Exercise: Please keep pictures out of the copy, and print exactly the lines from the one containing "Given: Click the" through the end of the records.
[Information shown Boundary: Start]
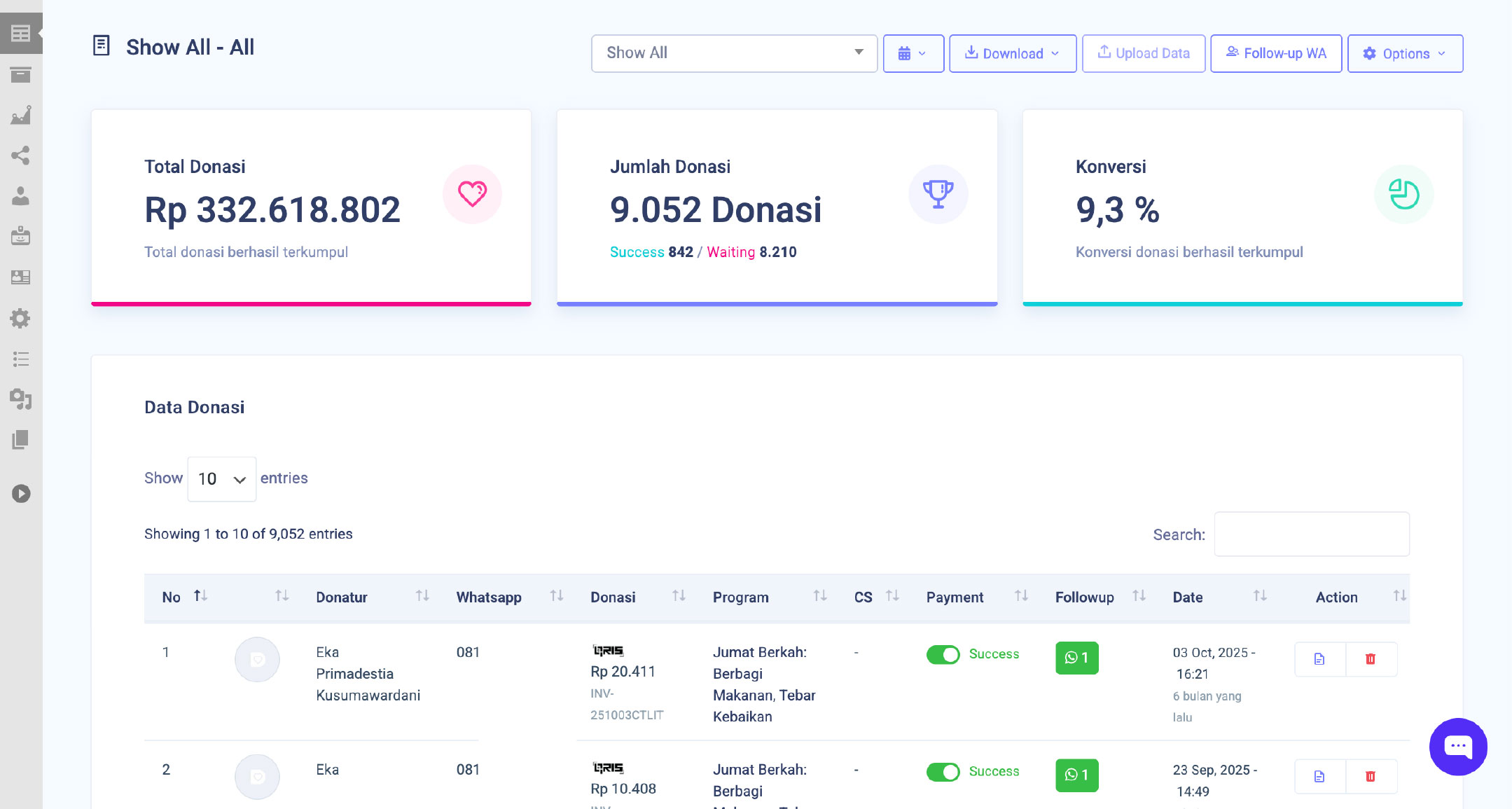The height and width of the screenshot is (809, 1512).
Task: Click the Follow-up WA button
Action: pyautogui.click(x=1275, y=53)
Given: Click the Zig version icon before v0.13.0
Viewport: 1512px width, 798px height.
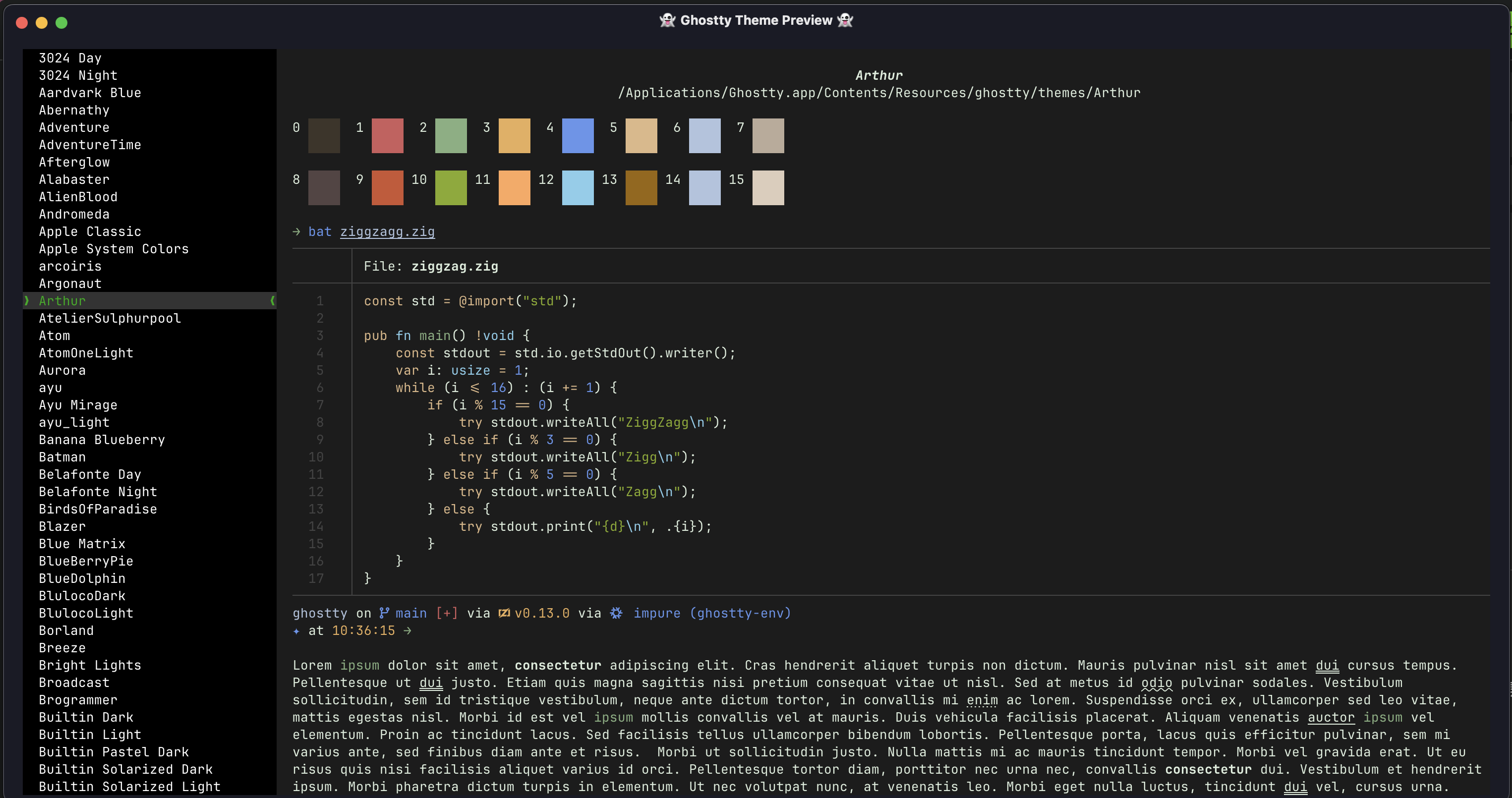Looking at the screenshot, I should click(x=504, y=613).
[Information shown Boundary: End]
Expected answer:
Given: Click the Zig version icon before v0.13.0
Viewport: 1512px width, 798px height.
Looking at the screenshot, I should click(x=504, y=613).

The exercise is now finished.